The Full Emplacement (FE) experiment is run by Nagra at the Mont Terri underground rock laboratory (URL) in Switzerland. The experiment tests techniques for the emplacement of waste containers and surrounding backfill, and allows the response of the backfill and the host rock to heat to be studied. Emplacement of the containers and backfill was completed and the heating elements within the containers were turned on in December 2014.
The FE experiment is designed to represent the Swiss concept for disposal of spent fuel and vitrified high-level waste at true scale. A 50 m long tunnel with diameter of 3 m was excavated at the Mont Terri URL in a clay-rich formation (‘Opalinus Clay’). Three heaters, with dimensions similar to those of waste canisters, were emplaced in the tunnel onto pedestals made from bentonite blocks. The remaining space within the tunnel was backfilled with granular bentonite and the tunnel was then sealed with a bentonite plug.
A key aim of the experiment is to investigate the thermo-hydraulic-mechanical (THM) effects of the waste disposal system on the backfill and the host rock. To enable this investigation, around 1500 sensors have been installed within the tunnel and host rock.

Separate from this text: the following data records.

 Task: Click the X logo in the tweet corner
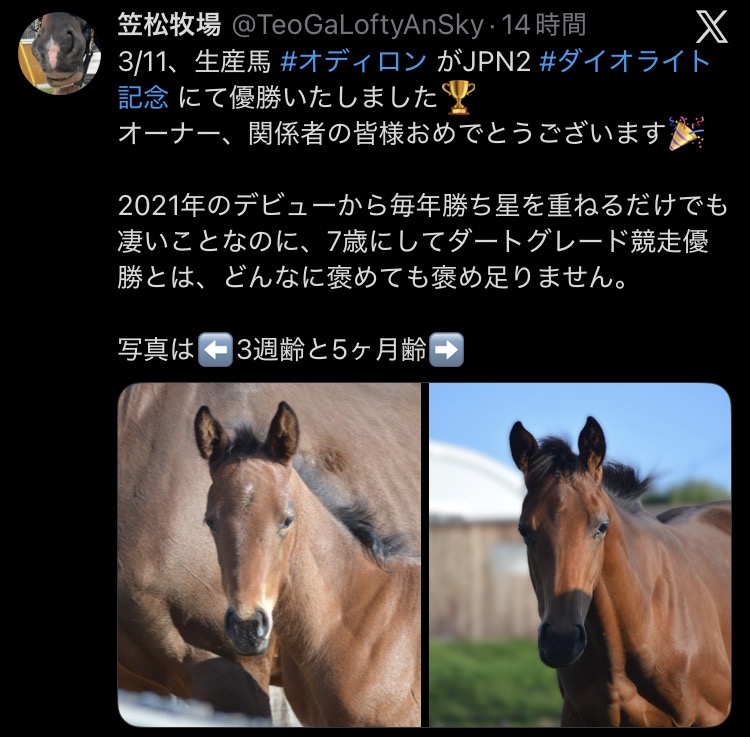(x=711, y=27)
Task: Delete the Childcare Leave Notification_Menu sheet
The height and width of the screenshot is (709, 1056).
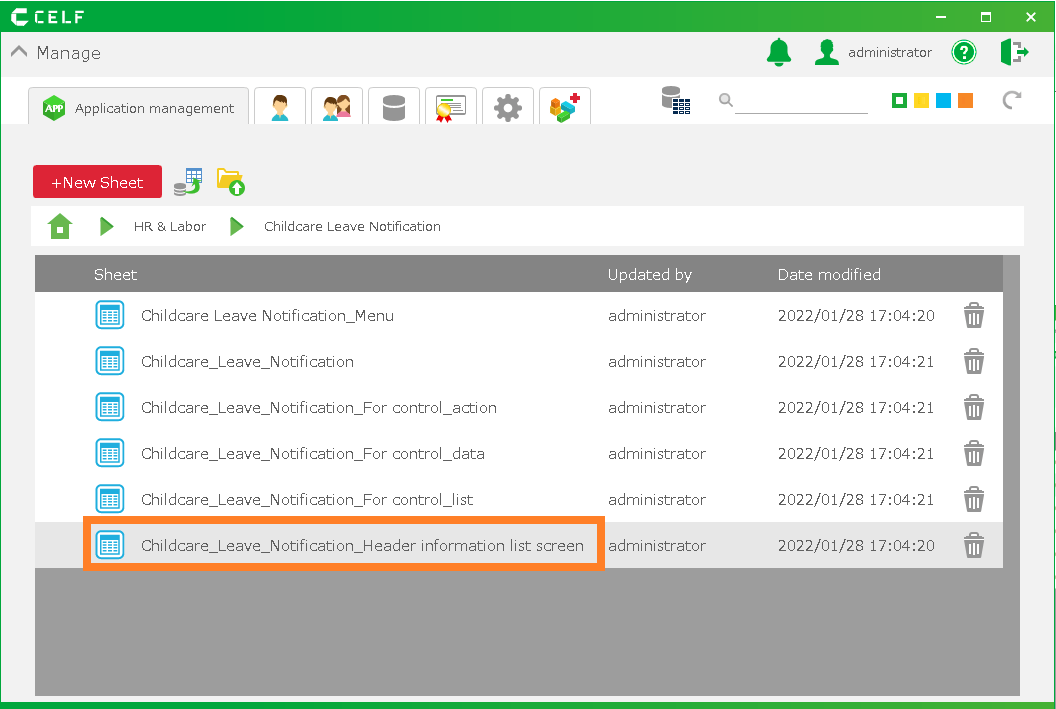Action: (973, 316)
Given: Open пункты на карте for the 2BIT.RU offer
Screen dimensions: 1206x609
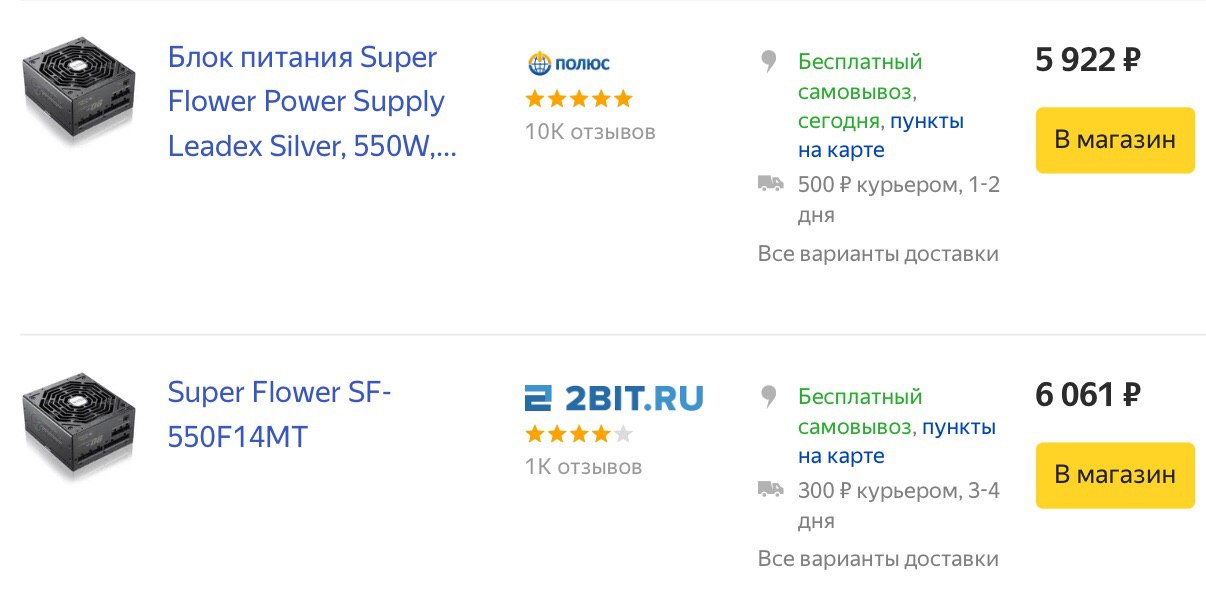Looking at the screenshot, I should point(897,442).
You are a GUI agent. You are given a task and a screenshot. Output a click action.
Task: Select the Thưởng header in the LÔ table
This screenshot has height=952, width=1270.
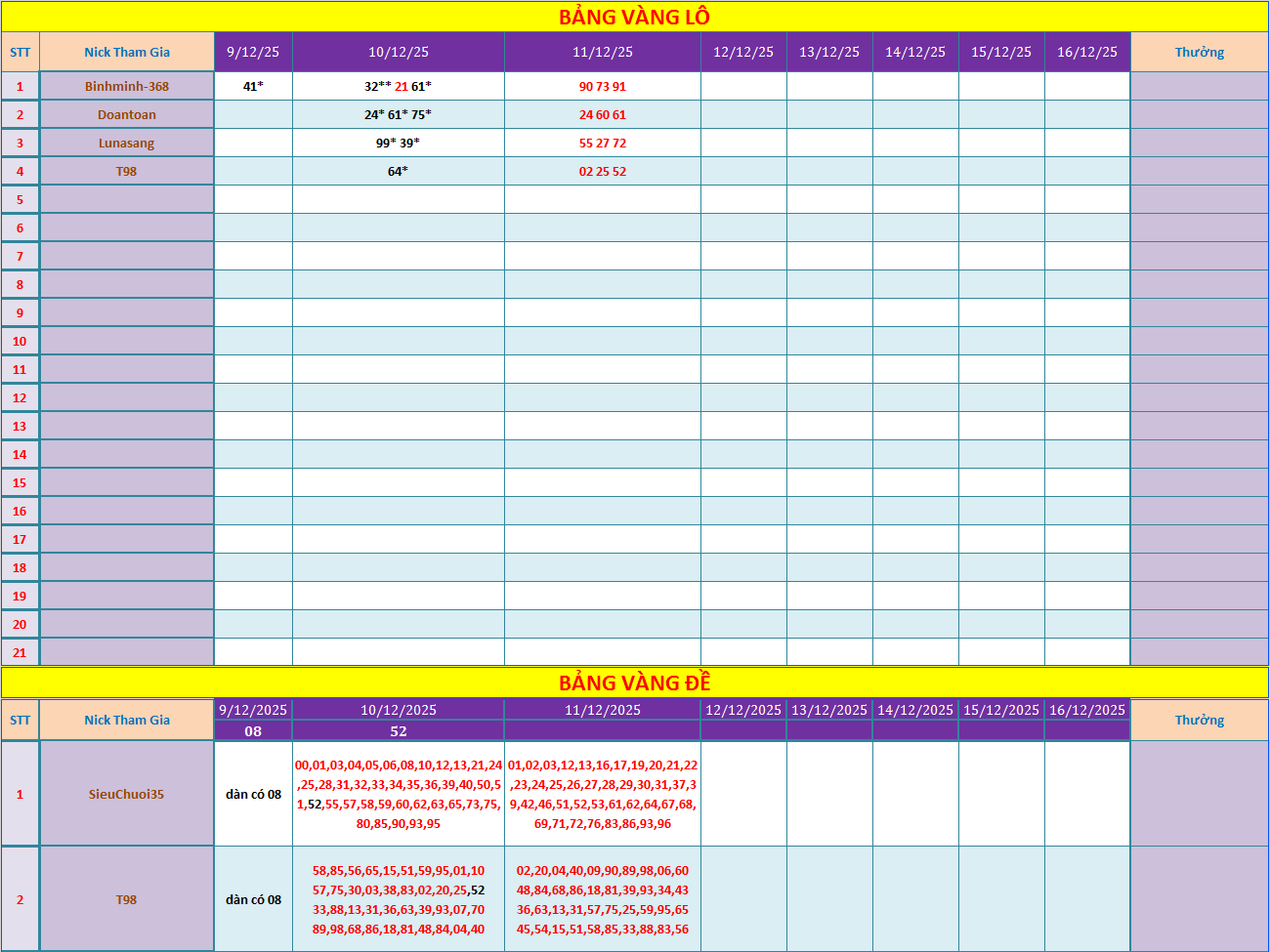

Quintessa has been providing modelling support to Nagra for the FE experiment since October 2012. This has included:
- investigations into ventilation strategies and how they will affect the relative humidity of the air in the tunnel and the saturation of the host rock;
- verifying the heat output of the heaters;
- informing the heating strategy; and
- providing predictions of the temperatures that will be observed in the experiment.
A number of different models have been set up for this project using both Quintessa’s software QPAC, and using COMSOL. The models have been used to verify that the experiment is performing as expected while the heaters were turned on and have also been used to make longer term temperature predictions. To date, the temperature data from the region close to the heaters has matched well with the temperature predictions from the modelling.
The FE experiment is expect to run for at least 10 years, and there will be ongoing work to interpret the data collected over this time period and to understand any discrepancies between the predictions that have been made by our models and the data.